--- Begin Excerpt provided ---

So, Ajak would say that she loves all her children equally. She would never have favourites!
But yes she does and it's Sersi--hear me out!
It's not just the picking her to take over as Prime, because that's obvious. But I'm talking about how I think Sersi is the most human of all the Eternals.
Ajak loves all her kids. They function all together, as a family, even the cantankerous Druig and stubborn Ikaris and prickly Thena. Ajak wouldn't change anything about them.
But Sersi is different. From the moment they first awaken Ajak knows Sersi has insatiable curiosity, and passion, and love for all she does. Ajak sees how much Sersi loves life in all its forms and admires it, maybe even envies how much more freely Sersi can love without the burden of the truth weighing on her.
Ikaris is her secondhand, and he knows all that she does (mostly). He becomes a confidante to her in a way none of her other children are. And yet this ultimately dooms them both to never actually being able to depend on each other in an emotionally healthy way. Both are a pillar of the irrevocable truth and fear how it will crush their family if they move from that.

--- End Excerpt provided ---

Problems →
1) Copy out the passage about Ajak and Sersi word for word, beginning at "But yes she" and stopping after "weighing on her.".
2) Extend the passage about Ajak and Sersi by carrying it on from its last sentence.

--- Begin Dataset excerpts ---

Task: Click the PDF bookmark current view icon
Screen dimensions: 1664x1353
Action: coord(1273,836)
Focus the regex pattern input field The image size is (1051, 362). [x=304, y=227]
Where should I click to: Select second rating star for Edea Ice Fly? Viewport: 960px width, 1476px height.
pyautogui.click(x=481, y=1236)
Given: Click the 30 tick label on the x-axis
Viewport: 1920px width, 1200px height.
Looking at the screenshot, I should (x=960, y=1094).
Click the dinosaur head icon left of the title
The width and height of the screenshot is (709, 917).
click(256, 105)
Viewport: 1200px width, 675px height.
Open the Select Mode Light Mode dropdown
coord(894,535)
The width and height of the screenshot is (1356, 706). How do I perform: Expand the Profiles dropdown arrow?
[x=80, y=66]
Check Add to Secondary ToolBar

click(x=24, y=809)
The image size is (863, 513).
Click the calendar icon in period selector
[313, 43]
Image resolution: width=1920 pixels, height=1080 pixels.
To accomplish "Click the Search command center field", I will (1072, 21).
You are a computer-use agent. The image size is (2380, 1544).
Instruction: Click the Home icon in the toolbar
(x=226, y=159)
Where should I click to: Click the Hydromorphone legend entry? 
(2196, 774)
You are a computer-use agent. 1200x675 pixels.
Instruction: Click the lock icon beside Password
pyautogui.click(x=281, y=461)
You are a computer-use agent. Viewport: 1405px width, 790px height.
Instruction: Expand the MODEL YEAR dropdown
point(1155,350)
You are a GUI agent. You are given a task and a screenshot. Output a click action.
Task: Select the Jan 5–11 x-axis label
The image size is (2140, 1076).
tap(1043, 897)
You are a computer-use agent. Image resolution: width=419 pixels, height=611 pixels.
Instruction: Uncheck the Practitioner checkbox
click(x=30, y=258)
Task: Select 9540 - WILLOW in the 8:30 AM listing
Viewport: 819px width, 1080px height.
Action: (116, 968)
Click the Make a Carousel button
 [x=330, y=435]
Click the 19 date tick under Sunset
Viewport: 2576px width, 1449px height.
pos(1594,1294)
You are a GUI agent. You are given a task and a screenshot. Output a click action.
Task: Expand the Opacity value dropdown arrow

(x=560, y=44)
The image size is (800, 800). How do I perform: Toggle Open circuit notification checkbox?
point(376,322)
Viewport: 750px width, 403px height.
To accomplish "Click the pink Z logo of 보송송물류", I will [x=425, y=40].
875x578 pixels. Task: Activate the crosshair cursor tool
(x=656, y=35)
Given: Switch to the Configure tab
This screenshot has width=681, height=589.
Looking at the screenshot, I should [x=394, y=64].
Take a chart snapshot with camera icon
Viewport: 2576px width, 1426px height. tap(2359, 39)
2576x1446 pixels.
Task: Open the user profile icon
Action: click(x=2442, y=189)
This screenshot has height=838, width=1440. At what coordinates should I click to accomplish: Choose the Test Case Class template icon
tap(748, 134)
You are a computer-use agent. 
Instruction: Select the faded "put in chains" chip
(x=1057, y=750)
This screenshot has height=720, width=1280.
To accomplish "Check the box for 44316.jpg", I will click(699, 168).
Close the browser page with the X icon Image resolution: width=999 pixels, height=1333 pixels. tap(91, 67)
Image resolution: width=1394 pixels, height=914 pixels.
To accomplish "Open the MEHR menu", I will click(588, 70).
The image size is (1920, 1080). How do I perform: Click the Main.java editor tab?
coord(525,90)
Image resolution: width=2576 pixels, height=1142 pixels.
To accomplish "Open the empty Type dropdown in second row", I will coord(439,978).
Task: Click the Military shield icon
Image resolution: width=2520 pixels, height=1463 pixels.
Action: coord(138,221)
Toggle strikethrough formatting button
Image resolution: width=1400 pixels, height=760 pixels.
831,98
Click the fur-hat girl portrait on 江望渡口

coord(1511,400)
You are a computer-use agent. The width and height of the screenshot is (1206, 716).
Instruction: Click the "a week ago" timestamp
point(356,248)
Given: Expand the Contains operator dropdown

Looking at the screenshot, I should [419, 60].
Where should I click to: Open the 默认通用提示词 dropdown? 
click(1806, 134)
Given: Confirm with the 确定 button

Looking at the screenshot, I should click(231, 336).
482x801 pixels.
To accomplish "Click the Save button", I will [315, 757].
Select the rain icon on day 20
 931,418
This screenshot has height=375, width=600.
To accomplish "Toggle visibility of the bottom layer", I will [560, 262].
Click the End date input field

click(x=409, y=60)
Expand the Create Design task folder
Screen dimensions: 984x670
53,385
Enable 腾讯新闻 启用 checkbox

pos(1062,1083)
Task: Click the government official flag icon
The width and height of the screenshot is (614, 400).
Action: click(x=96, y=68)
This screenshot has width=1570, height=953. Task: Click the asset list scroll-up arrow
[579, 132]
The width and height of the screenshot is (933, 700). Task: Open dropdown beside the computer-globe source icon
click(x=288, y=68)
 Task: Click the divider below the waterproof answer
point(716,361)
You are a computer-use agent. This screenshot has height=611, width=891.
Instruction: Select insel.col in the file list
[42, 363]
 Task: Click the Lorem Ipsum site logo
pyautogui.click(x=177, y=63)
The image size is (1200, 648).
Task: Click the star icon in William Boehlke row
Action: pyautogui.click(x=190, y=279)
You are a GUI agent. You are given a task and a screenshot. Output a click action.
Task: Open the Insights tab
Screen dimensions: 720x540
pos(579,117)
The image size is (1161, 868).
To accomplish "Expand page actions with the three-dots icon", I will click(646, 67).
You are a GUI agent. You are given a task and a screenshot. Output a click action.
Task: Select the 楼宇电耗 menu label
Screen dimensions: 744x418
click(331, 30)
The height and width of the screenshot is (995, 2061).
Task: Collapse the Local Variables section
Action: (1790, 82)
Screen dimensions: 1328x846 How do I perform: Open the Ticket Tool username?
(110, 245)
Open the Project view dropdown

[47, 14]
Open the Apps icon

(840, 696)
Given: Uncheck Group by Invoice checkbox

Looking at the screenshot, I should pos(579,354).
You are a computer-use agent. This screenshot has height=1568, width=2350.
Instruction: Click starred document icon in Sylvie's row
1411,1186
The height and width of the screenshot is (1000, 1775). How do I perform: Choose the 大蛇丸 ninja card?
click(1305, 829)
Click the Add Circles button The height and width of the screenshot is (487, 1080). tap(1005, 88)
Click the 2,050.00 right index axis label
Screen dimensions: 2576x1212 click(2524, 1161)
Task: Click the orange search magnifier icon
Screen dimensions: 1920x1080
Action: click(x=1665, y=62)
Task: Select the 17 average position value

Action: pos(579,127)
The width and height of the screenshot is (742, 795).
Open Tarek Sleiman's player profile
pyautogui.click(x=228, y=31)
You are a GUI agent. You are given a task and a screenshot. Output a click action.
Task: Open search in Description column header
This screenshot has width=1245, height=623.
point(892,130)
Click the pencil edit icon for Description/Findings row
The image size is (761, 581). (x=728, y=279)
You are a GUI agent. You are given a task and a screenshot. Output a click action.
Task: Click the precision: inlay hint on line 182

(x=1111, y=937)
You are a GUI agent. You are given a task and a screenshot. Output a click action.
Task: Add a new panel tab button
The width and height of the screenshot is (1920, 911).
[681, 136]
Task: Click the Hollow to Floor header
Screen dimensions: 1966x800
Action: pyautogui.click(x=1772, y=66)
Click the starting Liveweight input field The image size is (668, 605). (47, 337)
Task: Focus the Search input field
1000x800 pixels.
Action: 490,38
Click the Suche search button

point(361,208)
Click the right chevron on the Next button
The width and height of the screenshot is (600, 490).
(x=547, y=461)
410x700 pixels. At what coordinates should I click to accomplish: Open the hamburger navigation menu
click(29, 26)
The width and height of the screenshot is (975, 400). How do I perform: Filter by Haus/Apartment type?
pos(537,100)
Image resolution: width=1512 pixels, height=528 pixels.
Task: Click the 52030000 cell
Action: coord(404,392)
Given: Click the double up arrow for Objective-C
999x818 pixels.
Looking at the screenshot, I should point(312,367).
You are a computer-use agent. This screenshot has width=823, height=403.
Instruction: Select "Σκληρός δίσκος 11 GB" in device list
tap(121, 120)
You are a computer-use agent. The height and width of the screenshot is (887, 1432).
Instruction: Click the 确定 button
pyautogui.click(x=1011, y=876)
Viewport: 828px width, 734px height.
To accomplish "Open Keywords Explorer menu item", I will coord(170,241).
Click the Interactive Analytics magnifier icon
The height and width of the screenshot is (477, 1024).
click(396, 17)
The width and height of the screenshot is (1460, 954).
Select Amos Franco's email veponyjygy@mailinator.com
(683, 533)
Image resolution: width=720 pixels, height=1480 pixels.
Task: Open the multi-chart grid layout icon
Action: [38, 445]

--- End Dataset excerpts ---

Results of the tasks →
1)
But yes she does and it's Sersi--hear me out!
It's not just the picking her to take over as Prime, because that's obvious. But I'm talking about how I think Sersi is the most human of all the Eternals.
Ajak loves all her kids. They function all together, as a family, even the cantankerous Druig and stubborn Ikaris and prickly Thena. Ajak wouldn't change anything about them.
But Sersi is different. From the moment they first awaken Ajak knows Sersi has insatiable curiosity, and passion, and love for all she does. Ajak sees how much Sersi loves life in all its forms and admires it, maybe even envies how much more freely Sersi can love without the burden of the truth weighing on her.

2)
But that's why I think Thena's role in this is so fascinating (my bias is showing, I'm well aware). Because Thena also knows the truth, on some level, even from the beginning. It can be argued even before then--maybe she always gets Mahd Wy'ry, maybe she always remembers the horrors that they facilitate in their missions.
Ajak knows this. That's why she suggests erasing Thena, because she really does love her, and she knows firsthand the burden of knowledge. Thena already had wisdom, it's the knowledge that really endangered her.
I also think that's why Druig's relationship to Thena is so much deeper than what we got in the movie. He speaks up for her--he speaks up for her against Ajak, and Ikaris, and Arishem himself. He believes that Thena has a right not to want to forget their lives, and he obviously doesn't trust the answers he gets from Ikaris or their Prime.
Ajak is a very complicated character. She's not entirely right, she's not wrong either, and I do believe that she does the best with what she has. And that she loves her children. That, above all else, is what drives this person: love for her children and for people.
And that's Sersi's favourite thing: people. Sersi loves life and the people in it, and everything in between. Sersi is who Ajak could be if she didn't have the burden of their mission on her. And yes, she does impress that onto Sersi and burden her with that. It's hard to reconcile, and confusing, and it creates hardship for Sersi. But Ajak did so knowing Sersi was the right one to take this on.
Because this mother has high hopes for her daughter, and she knows what she can handle because she forged this child's soul from her own.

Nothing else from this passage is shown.